From Uber safety tips:
In addition to the Check Your Ride safety steps, you can also ask the driver to confirm your name before you get in the car. Your driver sees your first name in their app, and your driver’s first name is displayed to you in your app. To safely exchange names, you can ask, “Who are you here to pick up?” The driver may also ask you to confirm their name for their own peace of mind.
This is new. The way it’s written, you would assume it’s always been this way. It has not. Uber has always recommended drivers ask passengers their name to ensure they are in fact the person who requested the ride. From Uber’s online driver training:
It’s good practice to ask your rider’s name to ensure the right person who requested pickup is in your vehicle. Confirm the destination, ask the rider about a preferred route, and then start driving.
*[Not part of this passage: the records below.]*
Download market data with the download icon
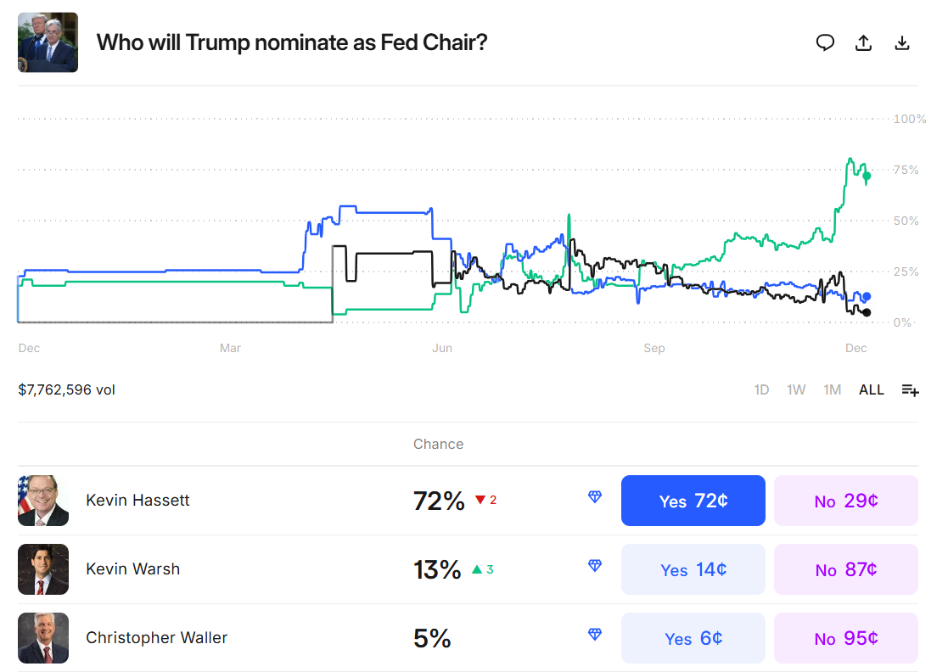The width and height of the screenshot is (948, 672). pos(902,42)
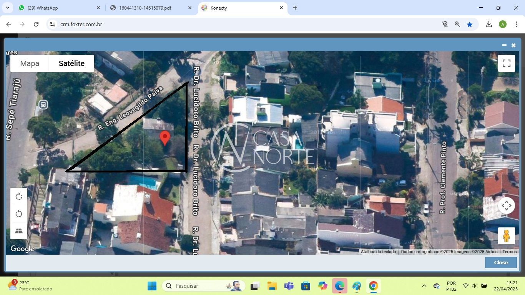Open the Chrome three-dot menu
Image resolution: width=525 pixels, height=295 pixels.
coord(517,24)
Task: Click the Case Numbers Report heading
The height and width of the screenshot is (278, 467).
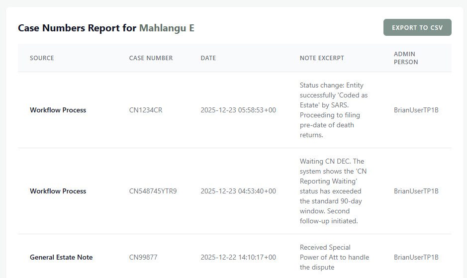Action: coord(106,28)
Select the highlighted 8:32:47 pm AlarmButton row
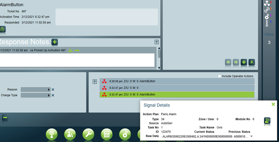The image size is (279, 142). pos(177,95)
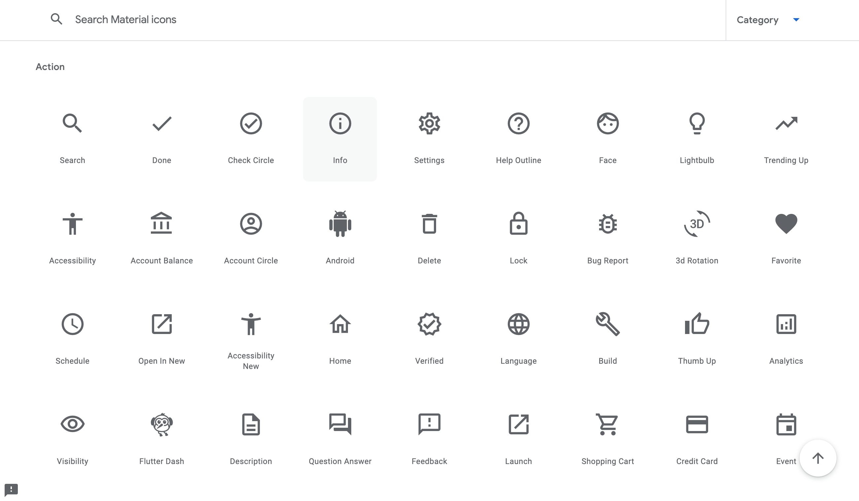Click the Shopping Cart icon
The image size is (859, 501).
tap(607, 424)
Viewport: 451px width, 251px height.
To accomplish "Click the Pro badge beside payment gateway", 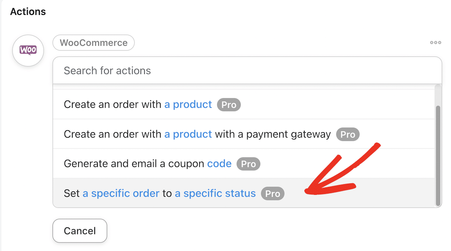I will point(348,135).
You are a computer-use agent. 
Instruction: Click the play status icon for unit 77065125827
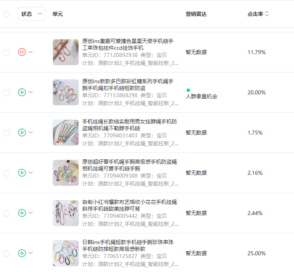click(22, 253)
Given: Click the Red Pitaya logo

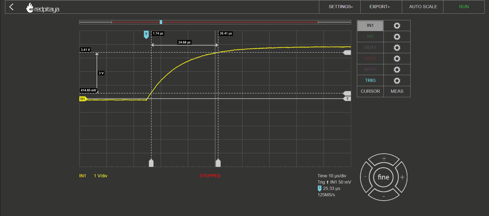Looking at the screenshot, I should tap(43, 8).
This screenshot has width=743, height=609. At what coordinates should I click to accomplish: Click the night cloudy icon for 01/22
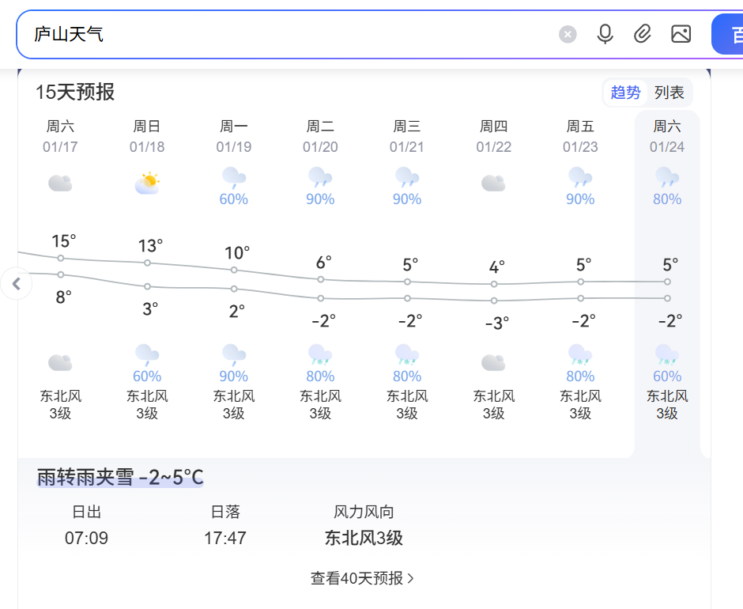point(493,363)
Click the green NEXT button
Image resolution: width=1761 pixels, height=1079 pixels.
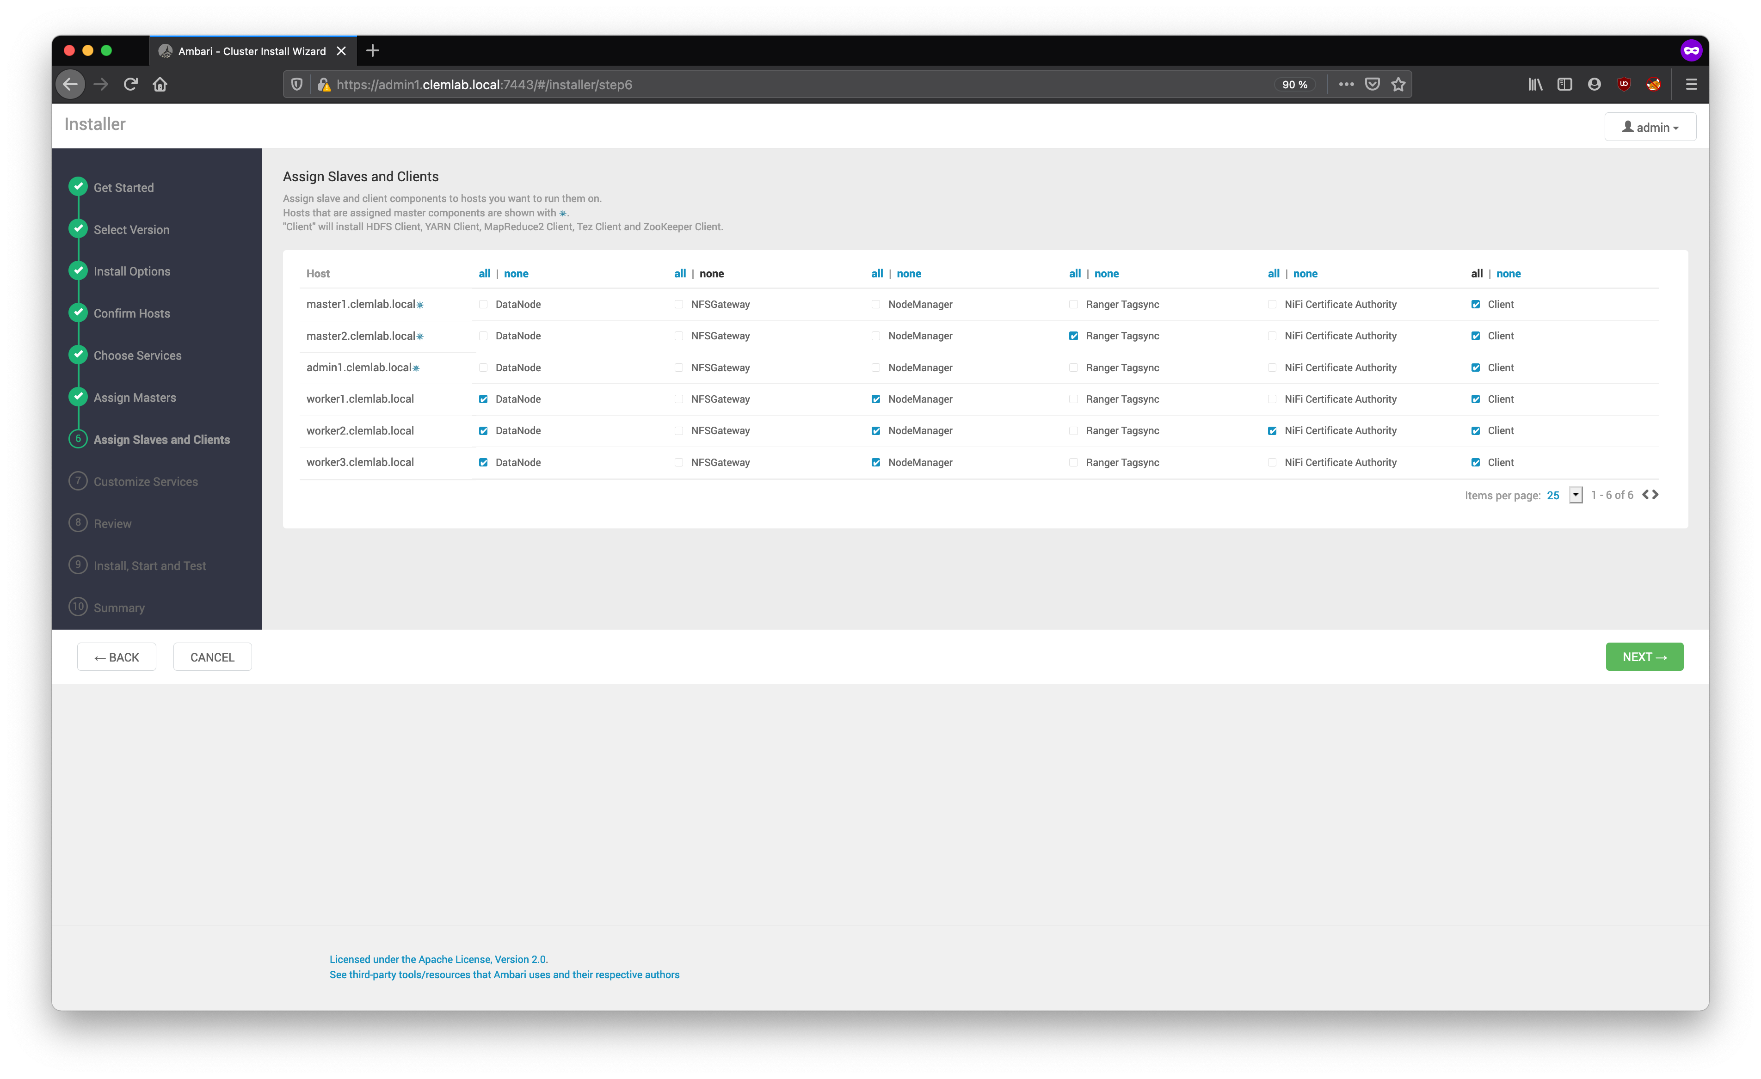pos(1644,657)
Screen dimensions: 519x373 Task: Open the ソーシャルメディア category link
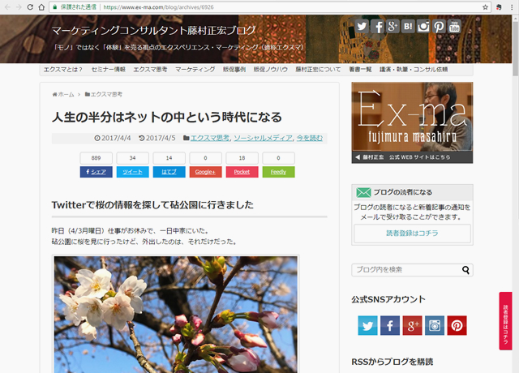pyautogui.click(x=263, y=138)
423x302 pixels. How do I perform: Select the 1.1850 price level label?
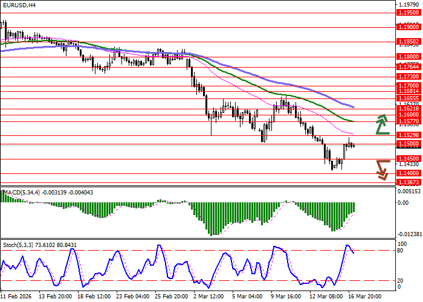408,42
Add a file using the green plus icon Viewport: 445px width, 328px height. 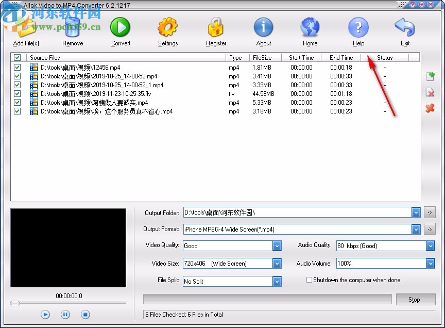430,76
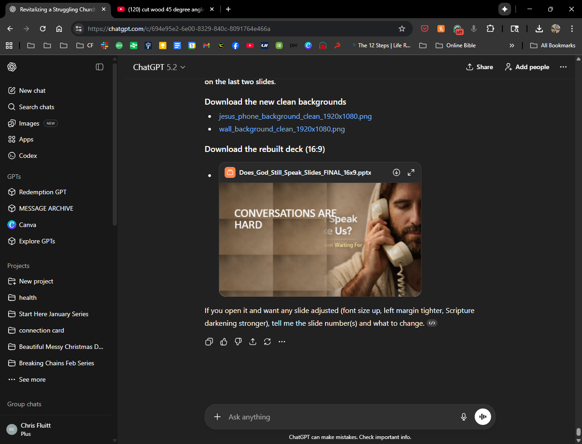This screenshot has height=444, width=582.
Task: Start voice mode in message bar
Action: pos(483,417)
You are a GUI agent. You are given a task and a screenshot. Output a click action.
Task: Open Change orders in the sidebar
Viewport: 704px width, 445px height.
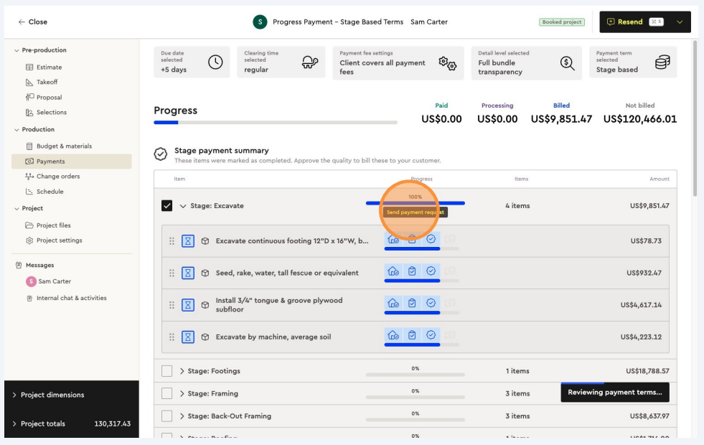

Believe it or not, some Uber passengers try to get free rides by claiming after the fact the driver picked someone up other than them. It happens every day. More specifically, it happens every night. People tend to pull this scam at night or early morning when their drunk. I don’t like drunk people. It’s one of the many reasons I don’t drive at night.
Why did Uber not let drivers know they now support #WhatsMyName?
The fact that Uber rolled this out without notifying drivers is a problem. For example, take a look at the following video:
The driver claims to have clocked over 5,000 rides and because of this, he knows the correct procedure. In reality, the opposite is true. If you’ve clocked over 5,000 rides, you probably don’t have time to comb through Google and Twitter to find new and contrary information published by Uber.
That in itself can be a full-time job.